● **Consegne**
A – Copia dal testo sul caffè il passaggio compreso tra "Tutti questi effetti" e "malattie cardiache diagnosticate.", estremi inclusi.
B – Rispondi a queste domande sul testo sul caffè:
(i) Quale vitamina del caffè è coinvolta nei meccanismi di protezione di pelle e capelli?
(ii) Quali minerali contenuti nel caffè vengono nominati?
(iii) Quante tazze di caffè al giorno sono state associate a minori rischi di ictus e di morte secondo lo studio della Semmelweis University?

● **Sezione di testo**
<<<<

Un importate studio della Semmelweis University di Budapest (Ungheria) ha riscontrato che una certa dose quotidiana di caffè è associata a un minor rischio di malattie cardiache fatali

Bere caffè fa bene o fa male? Si considera che il caffè sia tra le bevande più consumate al mondo. Quotidianamente centinaia di milioni di persone usano la caffeina per svegliarsi ed affrontareal meglio il nuovo giorno. Oltre al suo potere energizzante, il caffè però fa anche molte bene alla salute per via dei nutrienti che contiene: tra questi i polifenoli (con capacità antiossidanti e antinfiammatorie), la riboflavina (importante per il metabolismo energetico), la vitamina B5 (coinvolta nei meccanismi di protezione di pelle e capelli), minerali, quali manganese, potassio e magnesio, essenziali per il buon funzionamento dell’organismo. Sono moltii gli studi che hanno dimostrato che i consumatori abituali di caffè sono esposti a un rischio più basso di contrarre il diabete di tipo 2, il morbo di Alzheimer, la cirrosi epatica e la depressione. Secondo altre ricerche, il caffè riduce il rischio di contrarre il cancro del fegato e del colon-retto, e corre un rischio inferiore di morte prematura.

Tutti questi effetti benefici del caffè sulla salute sono stati confermati da un ampio e recente studio condotto dalla Semmelweis University di Budapest (Ungheria). I risultati suggeriscono che da 0,5 a 3 tazze di caffè al giorno sono state associate in modo indipendente a minori rischi di ictus, morte per malattie cardiovascolari e morte per qualsiasi causa. Inoltre, è emerso che i consumatori abituali di caffè hanno cuori più sani e funzionati. Si tratta del più grande studio per valutare sistematicamente gli effetti cardiovascolari del consumo regolare di caffè in una popolazione senza malattie cardiache diagnosticate.

>>>>

● **Dati mostrati**
<<<<

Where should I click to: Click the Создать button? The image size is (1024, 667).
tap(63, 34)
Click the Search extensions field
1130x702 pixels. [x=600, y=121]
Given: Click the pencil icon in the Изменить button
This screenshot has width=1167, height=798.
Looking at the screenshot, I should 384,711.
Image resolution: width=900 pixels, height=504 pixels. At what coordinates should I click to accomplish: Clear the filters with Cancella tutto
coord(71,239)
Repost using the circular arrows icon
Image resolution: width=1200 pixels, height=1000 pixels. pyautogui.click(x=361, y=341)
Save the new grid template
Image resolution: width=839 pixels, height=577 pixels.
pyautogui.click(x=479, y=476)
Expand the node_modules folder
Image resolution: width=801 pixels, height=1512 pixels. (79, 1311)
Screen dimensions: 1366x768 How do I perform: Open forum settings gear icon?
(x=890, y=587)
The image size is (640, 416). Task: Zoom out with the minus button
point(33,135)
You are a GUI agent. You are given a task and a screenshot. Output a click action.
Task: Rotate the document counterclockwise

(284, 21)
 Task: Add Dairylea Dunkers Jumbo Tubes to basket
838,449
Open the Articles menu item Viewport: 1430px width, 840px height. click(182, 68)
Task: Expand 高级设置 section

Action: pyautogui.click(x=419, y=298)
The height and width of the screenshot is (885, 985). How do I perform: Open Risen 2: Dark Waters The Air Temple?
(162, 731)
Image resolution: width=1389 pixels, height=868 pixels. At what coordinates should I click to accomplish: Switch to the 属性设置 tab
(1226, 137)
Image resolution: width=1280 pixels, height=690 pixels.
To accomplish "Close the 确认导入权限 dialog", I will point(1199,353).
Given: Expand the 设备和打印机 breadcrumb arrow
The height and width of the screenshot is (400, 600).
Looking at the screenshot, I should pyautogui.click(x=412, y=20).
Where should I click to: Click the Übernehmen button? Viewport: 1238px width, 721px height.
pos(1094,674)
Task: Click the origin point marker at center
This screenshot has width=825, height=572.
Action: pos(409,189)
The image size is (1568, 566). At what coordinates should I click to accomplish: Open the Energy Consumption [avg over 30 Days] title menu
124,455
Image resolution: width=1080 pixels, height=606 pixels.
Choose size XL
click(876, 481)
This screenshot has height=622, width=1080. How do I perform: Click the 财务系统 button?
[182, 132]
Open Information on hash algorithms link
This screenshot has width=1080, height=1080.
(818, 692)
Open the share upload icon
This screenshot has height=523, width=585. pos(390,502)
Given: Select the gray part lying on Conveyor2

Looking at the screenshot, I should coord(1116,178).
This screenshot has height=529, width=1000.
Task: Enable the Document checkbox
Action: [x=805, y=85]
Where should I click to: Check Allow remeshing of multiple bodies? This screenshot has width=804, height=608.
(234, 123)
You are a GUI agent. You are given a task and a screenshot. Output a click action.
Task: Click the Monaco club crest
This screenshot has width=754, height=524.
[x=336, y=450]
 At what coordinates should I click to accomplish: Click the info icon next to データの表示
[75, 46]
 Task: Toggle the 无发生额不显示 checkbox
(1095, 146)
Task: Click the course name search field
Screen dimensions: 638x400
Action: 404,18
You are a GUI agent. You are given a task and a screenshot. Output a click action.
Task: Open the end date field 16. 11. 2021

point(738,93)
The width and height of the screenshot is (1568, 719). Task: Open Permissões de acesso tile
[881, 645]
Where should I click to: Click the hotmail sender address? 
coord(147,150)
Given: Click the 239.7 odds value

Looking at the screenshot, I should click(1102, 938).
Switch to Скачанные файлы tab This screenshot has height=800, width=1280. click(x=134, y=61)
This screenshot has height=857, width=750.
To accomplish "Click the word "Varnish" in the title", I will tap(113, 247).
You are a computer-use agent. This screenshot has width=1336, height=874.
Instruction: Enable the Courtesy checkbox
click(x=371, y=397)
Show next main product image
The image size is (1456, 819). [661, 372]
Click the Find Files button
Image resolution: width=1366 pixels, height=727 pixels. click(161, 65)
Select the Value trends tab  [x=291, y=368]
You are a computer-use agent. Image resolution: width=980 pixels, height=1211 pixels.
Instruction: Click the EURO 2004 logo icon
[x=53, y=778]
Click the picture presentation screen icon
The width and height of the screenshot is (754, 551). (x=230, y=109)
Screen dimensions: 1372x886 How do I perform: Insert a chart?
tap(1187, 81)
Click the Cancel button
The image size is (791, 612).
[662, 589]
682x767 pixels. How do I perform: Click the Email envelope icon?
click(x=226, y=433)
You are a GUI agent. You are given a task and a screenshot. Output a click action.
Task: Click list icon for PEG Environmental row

>>>>

● **Le tue risposte**
A –
Tutti questi effetti benefici del caffè sulla salute sono stati confermati da un ampio e recente studio condotto dalla Semmelweis University di Budapest (Ungheria). I risultati suggeriscono che da 0,5 a 3 tazze di caffè al giorno sono state associate in modo indipendente a minori rischi di ictus, morte per malattie cardiovascolari e morte per qualsiasi causa. Inoltre, è emerso che i consumatori abituali di caffè hanno cuori più sani e funzionati. Si tratta del più grande studio per valutare sistematicamente gli effetti cardiovascolari del consumo regolare di caffè in una popolazione senza malattie cardiache diagnosticate.

B –
(i) La vitamina B5.
(ii) Manganese, potassio e magnesio.
(iii) Da 0,5 a 3 tazze al giorno.